Different pathways have been proposed by Peter and Grooβ [34] for the formation of NAT particles. NAT can be formed by heterogeneous nucleation on ice particles, meaning that the temperature should be below the frostpoint. However, heterogeneous nucleation on background aerosols containing meteoritic material [35], or other condensation nuclei might occur readily below TNAT. Koop et al. [36] rejected the possibility of NAT formation by homogeneous nucleation on STS. Figure 6b shows the number of occurrences of NAT PSCs from 2014 to 2024 at Concordia as a function of T-TNAT and height. TNAT has been calculated using the formula reported in [33], using MERRA2 temperatures and pressures as well as H2O and HNO3 concentrations obtained from MLS (Microwave Limb Sounder) data. It can be seen that NAT has been mainly observed between 1 and 4 K below TNAT, with a maximum occurrence at 2.5 K below TNAT (Figure 6b). This is in good agreement with Pitts et al. [18] who reports the observation of NAT at about 2.5–3 K below TNAT.
Liquid STS droplets, being ternary solutions with a variable stoichiometry, do not form below a definite threshold temperature but rather grow by a continuous uptake of nitric acid by sulphuric acid aerosols, which becomes massive below 195 K [37]. Several authors reported that STS form typically ≈3.5 K below TNAT [38,39,40,41]. Figure 6c shows the STS occurrences with respect to T-TNAT. Most STS were observed around 3.5 K below the NAT formation temperature.

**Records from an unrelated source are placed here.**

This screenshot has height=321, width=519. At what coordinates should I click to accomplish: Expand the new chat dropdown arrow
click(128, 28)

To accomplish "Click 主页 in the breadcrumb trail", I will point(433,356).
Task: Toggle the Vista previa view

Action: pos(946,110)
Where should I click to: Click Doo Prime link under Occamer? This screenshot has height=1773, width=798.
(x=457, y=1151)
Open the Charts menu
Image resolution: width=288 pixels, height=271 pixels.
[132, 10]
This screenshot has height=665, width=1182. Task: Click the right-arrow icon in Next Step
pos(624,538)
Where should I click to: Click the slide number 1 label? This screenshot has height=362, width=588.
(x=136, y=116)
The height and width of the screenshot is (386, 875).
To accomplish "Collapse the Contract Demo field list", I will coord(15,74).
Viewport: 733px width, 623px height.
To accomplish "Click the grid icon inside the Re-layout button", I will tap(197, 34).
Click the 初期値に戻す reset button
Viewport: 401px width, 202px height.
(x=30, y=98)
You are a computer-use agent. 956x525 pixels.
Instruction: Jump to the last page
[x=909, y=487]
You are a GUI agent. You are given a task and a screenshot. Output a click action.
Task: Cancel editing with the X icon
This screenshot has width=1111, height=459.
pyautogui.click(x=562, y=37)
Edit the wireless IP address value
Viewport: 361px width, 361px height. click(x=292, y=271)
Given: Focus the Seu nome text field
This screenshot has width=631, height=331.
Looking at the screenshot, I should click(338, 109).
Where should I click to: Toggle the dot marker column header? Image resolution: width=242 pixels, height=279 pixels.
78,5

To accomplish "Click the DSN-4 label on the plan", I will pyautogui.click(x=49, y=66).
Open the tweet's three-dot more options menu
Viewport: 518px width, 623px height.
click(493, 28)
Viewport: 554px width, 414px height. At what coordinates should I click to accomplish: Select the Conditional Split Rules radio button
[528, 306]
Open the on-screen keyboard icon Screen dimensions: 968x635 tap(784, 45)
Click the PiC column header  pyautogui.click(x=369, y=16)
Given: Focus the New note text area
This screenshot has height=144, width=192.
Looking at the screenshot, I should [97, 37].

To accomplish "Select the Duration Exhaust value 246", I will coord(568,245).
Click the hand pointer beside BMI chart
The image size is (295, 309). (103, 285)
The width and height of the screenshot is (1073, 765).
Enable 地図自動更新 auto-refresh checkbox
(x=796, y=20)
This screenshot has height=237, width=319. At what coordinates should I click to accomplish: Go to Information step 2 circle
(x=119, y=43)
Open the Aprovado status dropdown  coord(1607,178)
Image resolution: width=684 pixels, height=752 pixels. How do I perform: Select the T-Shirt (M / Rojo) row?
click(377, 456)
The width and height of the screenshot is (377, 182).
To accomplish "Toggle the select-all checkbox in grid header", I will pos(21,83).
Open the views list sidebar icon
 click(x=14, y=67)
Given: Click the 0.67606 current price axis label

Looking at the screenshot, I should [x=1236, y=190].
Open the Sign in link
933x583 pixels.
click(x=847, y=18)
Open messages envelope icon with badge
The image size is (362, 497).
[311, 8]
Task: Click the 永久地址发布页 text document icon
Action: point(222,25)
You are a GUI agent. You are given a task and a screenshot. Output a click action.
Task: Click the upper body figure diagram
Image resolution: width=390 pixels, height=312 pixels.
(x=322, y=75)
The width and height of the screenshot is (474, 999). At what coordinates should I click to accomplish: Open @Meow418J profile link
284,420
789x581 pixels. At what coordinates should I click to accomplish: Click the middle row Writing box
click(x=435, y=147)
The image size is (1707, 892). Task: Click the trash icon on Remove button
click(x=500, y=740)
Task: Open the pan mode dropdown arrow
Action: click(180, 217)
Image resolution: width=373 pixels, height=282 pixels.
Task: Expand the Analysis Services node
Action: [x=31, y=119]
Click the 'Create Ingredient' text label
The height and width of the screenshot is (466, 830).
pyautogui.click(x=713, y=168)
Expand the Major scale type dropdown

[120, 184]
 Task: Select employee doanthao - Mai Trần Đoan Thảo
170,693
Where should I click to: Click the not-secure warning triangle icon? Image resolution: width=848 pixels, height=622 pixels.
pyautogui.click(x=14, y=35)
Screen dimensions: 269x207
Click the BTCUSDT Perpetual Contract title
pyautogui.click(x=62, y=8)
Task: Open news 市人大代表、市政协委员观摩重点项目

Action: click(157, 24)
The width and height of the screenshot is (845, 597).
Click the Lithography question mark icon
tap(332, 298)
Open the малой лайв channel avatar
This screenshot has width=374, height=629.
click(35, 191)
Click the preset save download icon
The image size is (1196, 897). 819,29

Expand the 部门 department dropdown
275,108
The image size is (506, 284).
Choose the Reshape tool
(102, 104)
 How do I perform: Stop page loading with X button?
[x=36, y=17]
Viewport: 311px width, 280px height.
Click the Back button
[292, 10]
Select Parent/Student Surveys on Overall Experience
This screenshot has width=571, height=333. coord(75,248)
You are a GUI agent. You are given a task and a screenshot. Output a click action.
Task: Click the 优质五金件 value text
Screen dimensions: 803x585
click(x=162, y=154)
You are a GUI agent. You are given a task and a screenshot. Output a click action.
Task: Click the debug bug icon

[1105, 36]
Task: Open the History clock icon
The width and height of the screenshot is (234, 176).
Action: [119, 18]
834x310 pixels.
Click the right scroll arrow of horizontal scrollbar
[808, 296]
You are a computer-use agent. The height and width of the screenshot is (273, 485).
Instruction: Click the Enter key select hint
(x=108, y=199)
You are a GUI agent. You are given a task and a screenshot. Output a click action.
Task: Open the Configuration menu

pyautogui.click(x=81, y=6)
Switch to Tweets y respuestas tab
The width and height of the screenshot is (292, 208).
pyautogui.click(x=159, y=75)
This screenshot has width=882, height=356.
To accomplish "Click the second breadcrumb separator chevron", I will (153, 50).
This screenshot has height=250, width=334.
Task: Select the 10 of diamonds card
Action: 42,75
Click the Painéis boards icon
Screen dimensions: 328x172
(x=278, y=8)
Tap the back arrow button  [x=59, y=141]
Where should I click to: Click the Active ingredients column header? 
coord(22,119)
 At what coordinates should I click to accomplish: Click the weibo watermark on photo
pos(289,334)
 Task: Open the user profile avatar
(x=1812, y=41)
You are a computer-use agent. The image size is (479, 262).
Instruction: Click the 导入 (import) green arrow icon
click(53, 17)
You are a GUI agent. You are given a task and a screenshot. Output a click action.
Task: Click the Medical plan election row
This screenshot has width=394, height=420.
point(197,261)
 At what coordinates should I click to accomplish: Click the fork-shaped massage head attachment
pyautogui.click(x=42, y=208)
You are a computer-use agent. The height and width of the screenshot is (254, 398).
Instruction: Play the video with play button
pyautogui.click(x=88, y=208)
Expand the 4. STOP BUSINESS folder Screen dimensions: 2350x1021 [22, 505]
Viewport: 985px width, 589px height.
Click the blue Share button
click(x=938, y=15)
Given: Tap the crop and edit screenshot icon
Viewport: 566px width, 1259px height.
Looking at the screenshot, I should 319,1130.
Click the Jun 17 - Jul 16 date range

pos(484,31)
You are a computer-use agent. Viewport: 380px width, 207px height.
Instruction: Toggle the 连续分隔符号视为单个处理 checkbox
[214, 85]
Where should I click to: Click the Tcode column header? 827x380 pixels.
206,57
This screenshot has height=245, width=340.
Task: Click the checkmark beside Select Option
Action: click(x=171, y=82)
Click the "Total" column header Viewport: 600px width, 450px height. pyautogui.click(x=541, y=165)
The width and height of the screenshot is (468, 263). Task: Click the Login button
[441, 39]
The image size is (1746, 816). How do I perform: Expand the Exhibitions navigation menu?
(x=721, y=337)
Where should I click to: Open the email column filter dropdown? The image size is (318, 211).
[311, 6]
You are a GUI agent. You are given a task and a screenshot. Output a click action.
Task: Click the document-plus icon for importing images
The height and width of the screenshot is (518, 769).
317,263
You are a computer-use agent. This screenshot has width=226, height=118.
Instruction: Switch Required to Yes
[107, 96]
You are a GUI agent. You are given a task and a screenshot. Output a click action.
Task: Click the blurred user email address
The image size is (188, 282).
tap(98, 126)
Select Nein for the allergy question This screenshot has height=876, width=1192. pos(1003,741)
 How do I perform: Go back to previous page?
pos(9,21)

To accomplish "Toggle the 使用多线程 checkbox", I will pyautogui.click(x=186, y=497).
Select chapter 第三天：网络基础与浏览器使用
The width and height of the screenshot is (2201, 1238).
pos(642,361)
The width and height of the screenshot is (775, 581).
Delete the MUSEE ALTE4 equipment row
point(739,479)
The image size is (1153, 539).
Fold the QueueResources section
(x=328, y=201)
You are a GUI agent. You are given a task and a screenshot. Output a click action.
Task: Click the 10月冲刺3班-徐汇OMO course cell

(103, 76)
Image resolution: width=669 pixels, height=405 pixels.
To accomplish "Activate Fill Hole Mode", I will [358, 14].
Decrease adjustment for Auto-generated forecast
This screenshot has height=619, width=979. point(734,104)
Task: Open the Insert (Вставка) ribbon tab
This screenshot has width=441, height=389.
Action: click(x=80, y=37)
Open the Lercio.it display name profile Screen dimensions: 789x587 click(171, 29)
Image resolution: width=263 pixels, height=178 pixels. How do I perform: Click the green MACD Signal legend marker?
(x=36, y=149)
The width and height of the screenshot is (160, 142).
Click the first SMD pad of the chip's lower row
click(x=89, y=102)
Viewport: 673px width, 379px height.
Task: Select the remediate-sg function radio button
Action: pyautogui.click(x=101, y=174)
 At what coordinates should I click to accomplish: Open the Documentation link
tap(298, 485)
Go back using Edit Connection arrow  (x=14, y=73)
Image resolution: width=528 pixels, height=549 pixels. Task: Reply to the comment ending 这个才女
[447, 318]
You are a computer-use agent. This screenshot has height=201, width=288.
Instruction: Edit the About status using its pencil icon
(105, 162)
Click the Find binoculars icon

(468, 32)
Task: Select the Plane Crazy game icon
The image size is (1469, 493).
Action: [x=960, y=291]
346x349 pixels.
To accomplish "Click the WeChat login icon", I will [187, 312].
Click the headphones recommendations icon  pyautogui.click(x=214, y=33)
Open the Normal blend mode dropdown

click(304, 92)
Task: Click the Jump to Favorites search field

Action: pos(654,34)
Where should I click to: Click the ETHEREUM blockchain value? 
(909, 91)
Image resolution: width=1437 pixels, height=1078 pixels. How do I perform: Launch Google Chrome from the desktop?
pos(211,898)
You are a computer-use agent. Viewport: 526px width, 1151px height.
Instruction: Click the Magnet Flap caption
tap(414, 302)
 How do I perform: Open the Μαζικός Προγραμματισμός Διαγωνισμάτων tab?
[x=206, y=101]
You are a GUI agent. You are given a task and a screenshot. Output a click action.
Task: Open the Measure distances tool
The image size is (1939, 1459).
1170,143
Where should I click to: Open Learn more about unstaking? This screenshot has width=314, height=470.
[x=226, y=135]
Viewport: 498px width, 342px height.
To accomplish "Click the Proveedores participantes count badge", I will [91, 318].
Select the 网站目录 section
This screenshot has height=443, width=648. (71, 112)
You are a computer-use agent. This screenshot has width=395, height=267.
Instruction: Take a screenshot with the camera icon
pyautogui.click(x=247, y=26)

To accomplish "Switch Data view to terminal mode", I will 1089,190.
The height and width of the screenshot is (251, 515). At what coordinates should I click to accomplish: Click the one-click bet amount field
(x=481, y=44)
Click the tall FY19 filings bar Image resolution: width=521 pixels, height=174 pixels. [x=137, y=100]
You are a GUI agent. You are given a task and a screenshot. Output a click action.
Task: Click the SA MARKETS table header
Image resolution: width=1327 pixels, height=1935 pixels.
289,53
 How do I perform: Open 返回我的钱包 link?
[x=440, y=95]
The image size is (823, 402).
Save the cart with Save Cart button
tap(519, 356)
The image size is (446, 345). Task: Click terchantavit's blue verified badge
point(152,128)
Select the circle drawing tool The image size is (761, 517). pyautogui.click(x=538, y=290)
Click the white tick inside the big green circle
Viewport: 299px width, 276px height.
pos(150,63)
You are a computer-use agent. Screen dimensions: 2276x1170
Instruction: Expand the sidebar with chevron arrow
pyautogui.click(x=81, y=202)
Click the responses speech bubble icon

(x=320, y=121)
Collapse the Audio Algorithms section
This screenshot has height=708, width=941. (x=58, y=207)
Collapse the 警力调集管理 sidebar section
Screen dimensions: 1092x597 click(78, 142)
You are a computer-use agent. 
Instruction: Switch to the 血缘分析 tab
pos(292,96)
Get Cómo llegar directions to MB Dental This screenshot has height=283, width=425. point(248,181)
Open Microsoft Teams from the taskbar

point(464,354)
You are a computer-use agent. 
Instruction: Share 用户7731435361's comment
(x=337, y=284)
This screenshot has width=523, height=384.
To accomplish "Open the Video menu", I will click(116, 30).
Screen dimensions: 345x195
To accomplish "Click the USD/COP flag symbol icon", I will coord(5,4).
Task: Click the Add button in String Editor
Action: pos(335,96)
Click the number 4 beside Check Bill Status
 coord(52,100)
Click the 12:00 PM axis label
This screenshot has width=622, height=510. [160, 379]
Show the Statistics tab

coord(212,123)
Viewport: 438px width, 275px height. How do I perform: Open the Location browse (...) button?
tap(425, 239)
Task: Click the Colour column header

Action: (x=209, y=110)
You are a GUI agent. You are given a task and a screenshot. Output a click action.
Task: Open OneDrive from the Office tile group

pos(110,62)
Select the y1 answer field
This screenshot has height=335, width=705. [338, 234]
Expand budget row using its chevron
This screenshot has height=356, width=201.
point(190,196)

Water-ice PSCs have the lowest formation temperature (about 188 K), the so-called frost temperature Tice (see e.g., [42] or [43] for different methods to calculate the frost point). Homogeneous ice nucleation from SSA (Supercooled sulphuric acid) or from STS occurs typically at Tice − 4 K [36,44,45], while heterogeneous nucleation on NAT particles, occurs already below Tice, but above Tice − 4 K [46,47]. Figure 6d shows the occurrence of ice PSCs at Concordia, showing a maximum around the frost point (Tice). This seems to favour the hypothesis of heterogeneous nucleation on NAT particles. The distribution of the PSC occurrences around their formation temperatures is narrow for STS and ice and broader for NAT mixtures, which is in good agreement with the results reported in Pitts et al. [18] for CALIOP observations in Antarctica between 2006 and 2017 at an altitude of 21 km. Also Tencé et al. [19] reported density distributions of PSCs observed at Dumont D’Urville between 2007 and 2020. It is remarkable that their data, classified using the algorithm proposed by Pitts et al. [18] and thus very similar to the one used in this work, show a different behaviour. STS and ice were observed mainly above their threshold temperature, while NAT mixtures were mostly observed below TNAT. An explanation for observing ice PSCs at Dumont D’Urville above Tice might be that the ERA5 model does not capture local small scale temperature variations while the observation of STS above TSTS is probably due to the fact that STS does not have a well defined stoichiometry and might also include sulfate solutions (H2SO4-H2O) with an less defined threshold temperature.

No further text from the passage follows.